#### Exercise directions:
Word for word, reproduce each entry.

(Stored data entries)
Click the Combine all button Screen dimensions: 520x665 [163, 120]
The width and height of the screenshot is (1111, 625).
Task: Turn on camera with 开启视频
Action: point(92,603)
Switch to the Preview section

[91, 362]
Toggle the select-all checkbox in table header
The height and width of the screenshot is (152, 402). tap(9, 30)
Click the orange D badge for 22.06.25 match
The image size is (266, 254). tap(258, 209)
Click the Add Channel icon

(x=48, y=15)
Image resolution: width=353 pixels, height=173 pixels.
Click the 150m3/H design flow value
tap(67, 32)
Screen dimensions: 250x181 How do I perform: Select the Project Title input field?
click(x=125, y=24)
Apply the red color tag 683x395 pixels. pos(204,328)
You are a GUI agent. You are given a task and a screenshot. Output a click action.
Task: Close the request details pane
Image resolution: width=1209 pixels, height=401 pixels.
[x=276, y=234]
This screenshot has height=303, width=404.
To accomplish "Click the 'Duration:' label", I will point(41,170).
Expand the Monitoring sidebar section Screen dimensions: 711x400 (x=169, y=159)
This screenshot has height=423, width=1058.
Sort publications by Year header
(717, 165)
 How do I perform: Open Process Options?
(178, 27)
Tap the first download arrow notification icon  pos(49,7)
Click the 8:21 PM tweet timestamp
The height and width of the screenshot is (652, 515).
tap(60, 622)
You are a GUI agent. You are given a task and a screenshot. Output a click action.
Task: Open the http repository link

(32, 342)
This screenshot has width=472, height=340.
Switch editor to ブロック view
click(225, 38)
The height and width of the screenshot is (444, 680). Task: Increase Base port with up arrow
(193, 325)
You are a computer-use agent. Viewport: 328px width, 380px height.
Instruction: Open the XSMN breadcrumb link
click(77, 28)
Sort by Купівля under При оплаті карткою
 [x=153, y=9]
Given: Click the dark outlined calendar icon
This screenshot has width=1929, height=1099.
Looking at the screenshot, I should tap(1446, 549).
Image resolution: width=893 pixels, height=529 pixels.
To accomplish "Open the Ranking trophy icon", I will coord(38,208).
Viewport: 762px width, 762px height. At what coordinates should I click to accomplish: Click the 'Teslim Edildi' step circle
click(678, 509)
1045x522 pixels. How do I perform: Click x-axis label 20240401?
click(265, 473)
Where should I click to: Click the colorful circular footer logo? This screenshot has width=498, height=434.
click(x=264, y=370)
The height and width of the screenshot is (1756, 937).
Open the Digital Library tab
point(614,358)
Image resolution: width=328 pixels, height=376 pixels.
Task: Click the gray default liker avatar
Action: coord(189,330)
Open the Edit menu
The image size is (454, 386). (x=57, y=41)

#### Answer to this exercise:
Click the Combine all button Screen dimensions: 520x665 [163, 120]
The width and height of the screenshot is (1111, 625).
Task: Turn on camera with 开启视频
Action: point(92,603)
Switch to the Preview section

[91, 362]
Toggle the select-all checkbox in table header
The height and width of the screenshot is (152, 402). tap(9, 30)
Click the orange D badge for 22.06.25 match
The image size is (266, 254). tap(258, 209)
Click the Add Channel icon

(x=48, y=15)
Image resolution: width=353 pixels, height=173 pixels.
Click the 150m3/H design flow value
tap(67, 32)
Screen dimensions: 250x181 How do I perform: Select the Project Title input field?
click(x=125, y=24)
Apply the red color tag 683x395 pixels. pos(204,328)
You are a GUI agent. You are given a task and a screenshot. Output a click action.
Task: Close the request details pane
Image resolution: width=1209 pixels, height=401 pixels.
[x=276, y=234]
This screenshot has height=303, width=404.
To accomplish "Click the 'Duration:' label", I will point(41,170).
Expand the Monitoring sidebar section Screen dimensions: 711x400 (x=169, y=159)
This screenshot has height=423, width=1058.
Sort publications by Year header
(717, 165)
 How do I perform: Open Process Options?
(178, 27)
Tap the first download arrow notification icon  pos(49,7)
Click the 8:21 PM tweet timestamp
The height and width of the screenshot is (652, 515).
tap(60, 622)
You are a GUI agent. You are given a task and a screenshot. Output a click action.
Task: Open the http repository link

(32, 342)
This screenshot has width=472, height=340.
Switch editor to ブロック view
click(225, 38)
The height and width of the screenshot is (444, 680). Task: Increase Base port with up arrow
(193, 325)
You are a computer-use agent. Viewport: 328px width, 380px height.
Instruction: Open the XSMN breadcrumb link
click(77, 28)
Sort by Купівля under При оплаті карткою
 [x=153, y=9]
Given: Click the dark outlined calendar icon
This screenshot has width=1929, height=1099.
Looking at the screenshot, I should tap(1446, 549).
Image resolution: width=893 pixels, height=529 pixels.
To accomplish "Open the Ranking trophy icon", I will coord(38,208).
Viewport: 762px width, 762px height. At what coordinates should I click to accomplish: Click the 'Teslim Edildi' step circle
click(678, 509)
1045x522 pixels. How do I perform: Click x-axis label 20240401?
click(265, 473)
Where should I click to: Click the colorful circular footer logo? This screenshot has width=498, height=434.
click(x=264, y=370)
The height and width of the screenshot is (1756, 937).
Open the Digital Library tab
point(614,358)
Image resolution: width=328 pixels, height=376 pixels.
Task: Click the gray default liker avatar
Action: coord(189,330)
Open the Edit menu
The image size is (454, 386). (x=57, y=41)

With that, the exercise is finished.